As cities have grown, the car has stopped being the freedom machine it was first promoted to be. Bicycles give greater mobility. The only trade off, is cyclists are killed whenever drivers don't look, as is drivers' habit, in countries where mass cycling has faded from living memory.
On the bright side, a network of space in most cities has been forfeited, as industry has moved elsewhere. All we need, is the resolve to keep cars out of those networks (comprising docklands, waterways, disused rail corridors and brownfield redevelopment sites), and we have an opportunity to build parallel cities, where cycling is the dominant mode of transportation, supplemented by light transit, and protected from cars. A growing number of people, who would rather not have to own cars, and would rather keen trim and fit, could at last have a place to live their preferred lifestyle, in conscionable safety. They could venture back into car-land with caution, or perhaps hire cars or use taxis, if they need to go there.
I've been failing though, in my efforts to communicate this vision of a safe city for cycling, in such a way that it gathers the grassroots support that I'm convinced it deserves. This failure condemns me to a life crying in the wilderness, with a $25 p.a. blog, of curiosity to a few readers. Lovely.

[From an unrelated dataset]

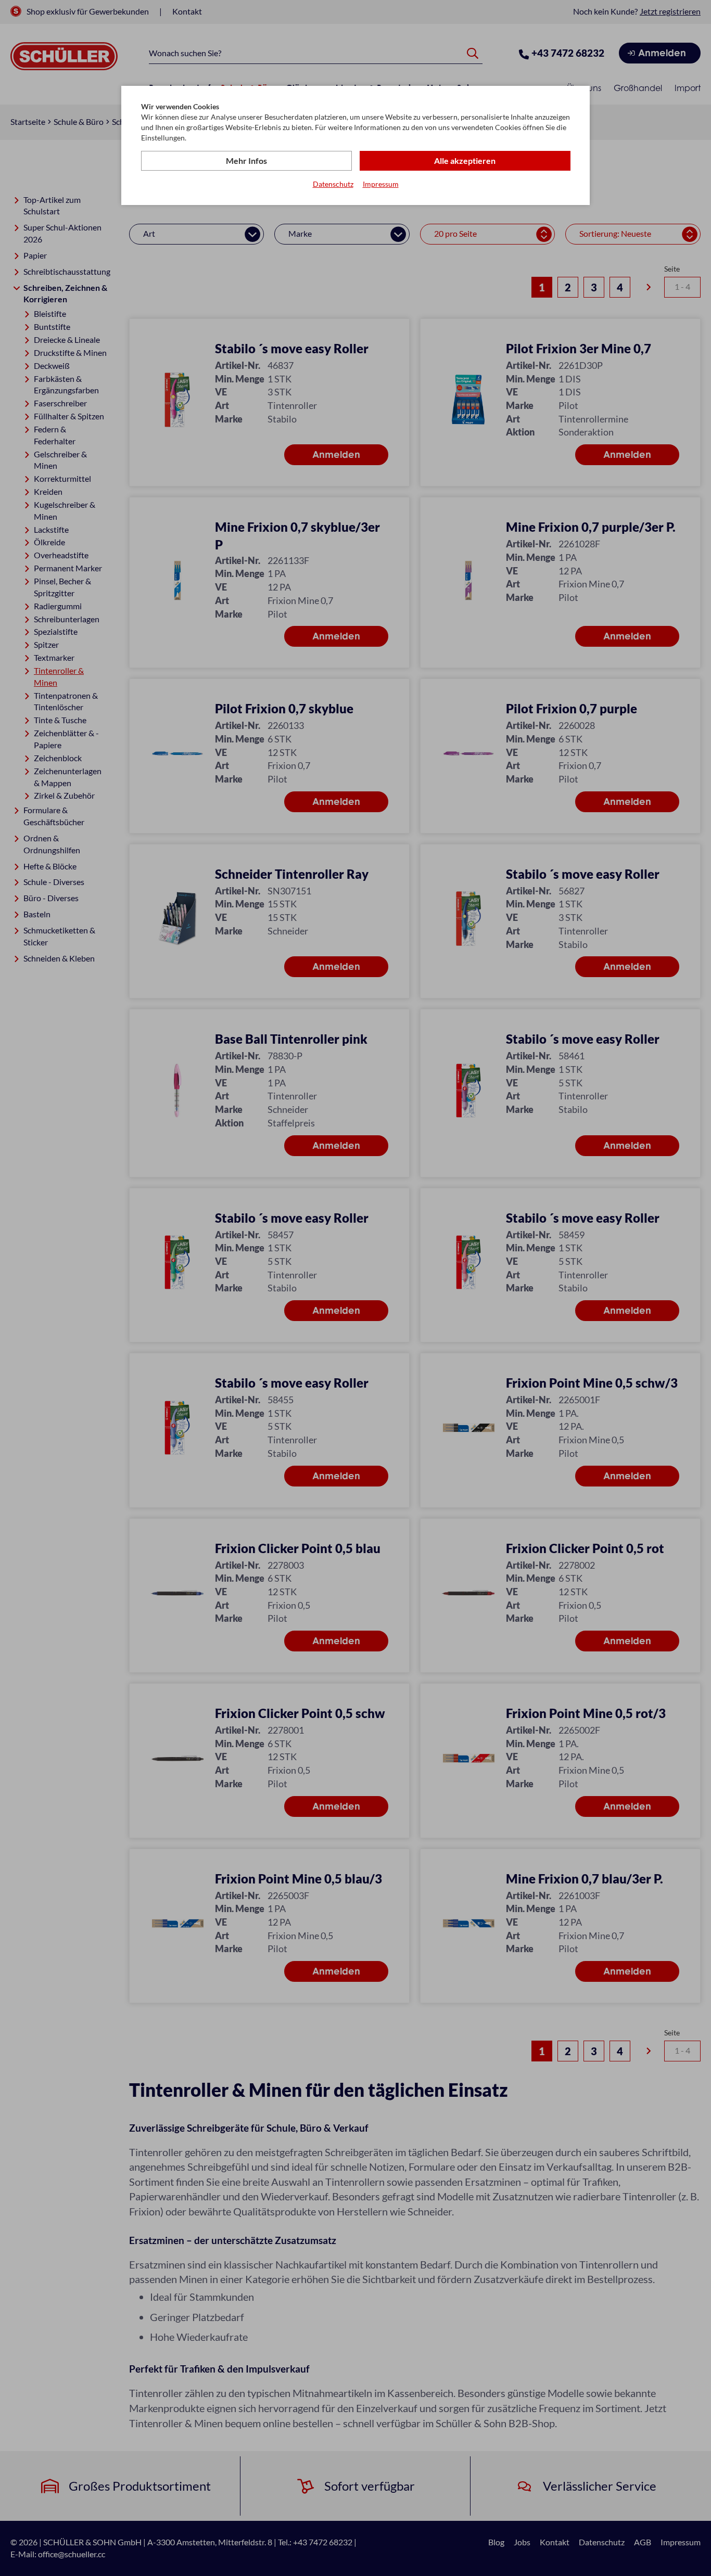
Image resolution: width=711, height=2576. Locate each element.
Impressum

Is the problem the way I've been saying it? I'll say it this way: consolidate brownfield sites flanking recreational bicycling routes, and separate those routes entirely from cars. In the case of New York (pictured) rebuild all the piers in the Hudson, and don't let people cross the bike path in their cars, to reach skyscrapers out on the piers.
Let me know if you share my vision. How you would nuance it. And most importantly, how you think I should spread it.